This is like my third attempt at this blog post. Ugh.
It was going to be about learning to be better to myself. But it was sounding lame, cliche, and uninteresting.
Its hard to be good to yourself. I’m not sure why, but it is. I’m trying. Today, I sat down at 11:00 and took twenty minutes to eat a lovely peach and some Marin Cheese Co. brie on my back porch. I love sitting on my back porch, looking out over the vineyard, sipping my coffee.
Twenty minutes just for myself seems so indulgent. But I’m beginning to understand that its really not. Just like texting with my friends and posting in my blog is not indulgent. Neither is taking the dog on a walk or working my horses.

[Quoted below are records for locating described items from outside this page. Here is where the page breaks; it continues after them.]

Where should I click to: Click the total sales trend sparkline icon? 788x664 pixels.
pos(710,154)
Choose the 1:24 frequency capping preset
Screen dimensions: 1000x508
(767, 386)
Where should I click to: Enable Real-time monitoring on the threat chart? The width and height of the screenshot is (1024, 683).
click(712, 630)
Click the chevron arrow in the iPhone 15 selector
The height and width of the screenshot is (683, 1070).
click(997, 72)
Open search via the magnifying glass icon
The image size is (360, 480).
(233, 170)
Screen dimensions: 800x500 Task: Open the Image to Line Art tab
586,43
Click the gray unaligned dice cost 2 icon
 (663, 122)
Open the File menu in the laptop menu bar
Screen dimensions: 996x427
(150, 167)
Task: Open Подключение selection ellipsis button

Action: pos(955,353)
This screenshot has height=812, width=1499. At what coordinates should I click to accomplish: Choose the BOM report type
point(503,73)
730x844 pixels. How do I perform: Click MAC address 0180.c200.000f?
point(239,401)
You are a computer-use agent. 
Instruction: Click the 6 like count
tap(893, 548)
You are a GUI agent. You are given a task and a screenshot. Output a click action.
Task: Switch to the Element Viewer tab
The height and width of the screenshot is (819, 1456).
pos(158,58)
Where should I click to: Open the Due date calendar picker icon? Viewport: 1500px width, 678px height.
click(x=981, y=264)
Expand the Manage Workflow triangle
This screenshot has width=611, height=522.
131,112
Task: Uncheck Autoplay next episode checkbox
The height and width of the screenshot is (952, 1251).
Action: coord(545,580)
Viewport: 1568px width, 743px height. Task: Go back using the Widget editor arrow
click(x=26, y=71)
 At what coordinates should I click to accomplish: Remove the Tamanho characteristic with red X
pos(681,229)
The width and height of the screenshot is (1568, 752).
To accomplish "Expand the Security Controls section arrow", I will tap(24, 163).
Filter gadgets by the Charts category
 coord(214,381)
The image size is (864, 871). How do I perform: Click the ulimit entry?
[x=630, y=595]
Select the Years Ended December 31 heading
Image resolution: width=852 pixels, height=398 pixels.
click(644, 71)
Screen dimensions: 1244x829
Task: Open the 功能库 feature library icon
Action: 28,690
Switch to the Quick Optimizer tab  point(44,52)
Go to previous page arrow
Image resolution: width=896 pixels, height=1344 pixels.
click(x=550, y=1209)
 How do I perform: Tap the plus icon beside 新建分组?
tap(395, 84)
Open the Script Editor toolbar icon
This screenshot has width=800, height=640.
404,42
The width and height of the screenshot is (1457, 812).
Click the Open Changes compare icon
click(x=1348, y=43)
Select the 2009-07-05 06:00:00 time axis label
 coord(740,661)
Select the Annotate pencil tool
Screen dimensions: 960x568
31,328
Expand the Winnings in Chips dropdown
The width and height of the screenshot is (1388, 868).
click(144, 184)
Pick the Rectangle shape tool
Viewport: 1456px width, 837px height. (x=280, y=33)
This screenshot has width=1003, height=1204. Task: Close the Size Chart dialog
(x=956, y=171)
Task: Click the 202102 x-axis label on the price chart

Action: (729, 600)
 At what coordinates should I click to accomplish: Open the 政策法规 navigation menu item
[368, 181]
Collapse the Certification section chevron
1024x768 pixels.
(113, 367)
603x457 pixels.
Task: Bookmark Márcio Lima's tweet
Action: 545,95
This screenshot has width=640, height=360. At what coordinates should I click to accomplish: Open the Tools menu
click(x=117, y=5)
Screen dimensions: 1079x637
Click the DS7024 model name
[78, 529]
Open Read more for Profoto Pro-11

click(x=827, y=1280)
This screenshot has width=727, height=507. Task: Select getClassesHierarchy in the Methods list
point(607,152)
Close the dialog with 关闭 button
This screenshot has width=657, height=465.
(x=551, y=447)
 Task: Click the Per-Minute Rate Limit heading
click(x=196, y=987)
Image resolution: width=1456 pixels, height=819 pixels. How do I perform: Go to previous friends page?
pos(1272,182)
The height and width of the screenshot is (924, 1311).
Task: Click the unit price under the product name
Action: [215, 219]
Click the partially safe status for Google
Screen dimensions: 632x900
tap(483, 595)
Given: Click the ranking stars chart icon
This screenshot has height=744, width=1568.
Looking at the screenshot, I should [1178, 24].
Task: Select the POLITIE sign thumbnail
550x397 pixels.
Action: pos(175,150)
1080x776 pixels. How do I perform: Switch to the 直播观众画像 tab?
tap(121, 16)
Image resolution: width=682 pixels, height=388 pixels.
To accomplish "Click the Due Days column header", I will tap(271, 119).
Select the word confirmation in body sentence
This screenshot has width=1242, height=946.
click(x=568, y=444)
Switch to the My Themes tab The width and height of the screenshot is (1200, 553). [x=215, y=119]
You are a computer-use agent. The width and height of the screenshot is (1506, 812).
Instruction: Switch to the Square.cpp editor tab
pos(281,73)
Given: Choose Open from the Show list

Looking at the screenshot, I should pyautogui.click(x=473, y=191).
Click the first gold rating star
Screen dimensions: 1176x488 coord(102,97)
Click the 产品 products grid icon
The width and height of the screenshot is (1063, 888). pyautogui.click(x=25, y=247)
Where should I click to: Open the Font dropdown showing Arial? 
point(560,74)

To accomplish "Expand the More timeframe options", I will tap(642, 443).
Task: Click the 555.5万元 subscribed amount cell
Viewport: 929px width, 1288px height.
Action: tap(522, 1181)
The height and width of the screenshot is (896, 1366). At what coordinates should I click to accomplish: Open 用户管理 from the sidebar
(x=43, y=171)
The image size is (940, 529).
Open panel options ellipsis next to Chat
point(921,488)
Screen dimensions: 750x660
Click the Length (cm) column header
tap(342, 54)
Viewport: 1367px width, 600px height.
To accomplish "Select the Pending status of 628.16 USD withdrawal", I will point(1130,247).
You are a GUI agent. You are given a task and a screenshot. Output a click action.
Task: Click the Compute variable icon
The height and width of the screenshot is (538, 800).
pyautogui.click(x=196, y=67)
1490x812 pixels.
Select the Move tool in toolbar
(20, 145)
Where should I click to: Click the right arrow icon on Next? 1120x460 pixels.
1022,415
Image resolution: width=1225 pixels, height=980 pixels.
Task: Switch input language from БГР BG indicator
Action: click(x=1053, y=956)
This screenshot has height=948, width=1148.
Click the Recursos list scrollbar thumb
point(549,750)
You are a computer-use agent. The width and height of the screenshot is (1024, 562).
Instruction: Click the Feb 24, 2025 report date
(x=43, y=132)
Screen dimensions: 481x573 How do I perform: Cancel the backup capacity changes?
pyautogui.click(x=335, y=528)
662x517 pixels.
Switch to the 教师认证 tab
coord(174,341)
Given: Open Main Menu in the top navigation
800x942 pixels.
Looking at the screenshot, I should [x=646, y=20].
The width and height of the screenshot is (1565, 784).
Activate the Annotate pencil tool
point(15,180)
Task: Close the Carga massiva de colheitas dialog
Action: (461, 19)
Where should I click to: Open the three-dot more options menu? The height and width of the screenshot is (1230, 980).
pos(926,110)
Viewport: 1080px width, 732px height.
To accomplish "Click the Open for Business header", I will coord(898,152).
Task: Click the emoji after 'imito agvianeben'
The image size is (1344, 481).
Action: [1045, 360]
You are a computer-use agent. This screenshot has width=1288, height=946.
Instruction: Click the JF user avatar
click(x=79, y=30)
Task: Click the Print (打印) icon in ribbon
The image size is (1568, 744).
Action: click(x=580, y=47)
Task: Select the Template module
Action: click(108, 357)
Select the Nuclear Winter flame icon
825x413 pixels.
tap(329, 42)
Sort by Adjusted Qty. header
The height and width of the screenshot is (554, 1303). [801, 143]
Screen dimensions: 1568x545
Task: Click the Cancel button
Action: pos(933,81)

Collapsing at work and having my doctor tell me that I need to follow up with a cardiologist (finally got an appointment) sort of puts things into perspective. But I’ve been surprised that I’m finding it so hard to be kinder to myself. I always have wondered about the people who are told, “If you don’t make lifestyle changes, you’re going to die” but fail to change. And, here I am . . . one of them!!
Its really easy to blame others: “My husband doesn’t help enough.”; “My job is too stressful.”; “I’m so busy with the kids’ activities.” But, realistically, it comes down to me, myself and I – my choices, my decisions and how I deal with the things life throws at me.
I can talk to my husband about our division of tasks. I can have my kids help out more and take on more responsibility because they are 12 and 14 years old now. I can find healthy ways to deal with my job and other stress. I can take a look at our household schedules and see if it can be managed differently.
And I can stop feeling guilty about 20 minutes on my back porch, drinking good coffee and reading the paper.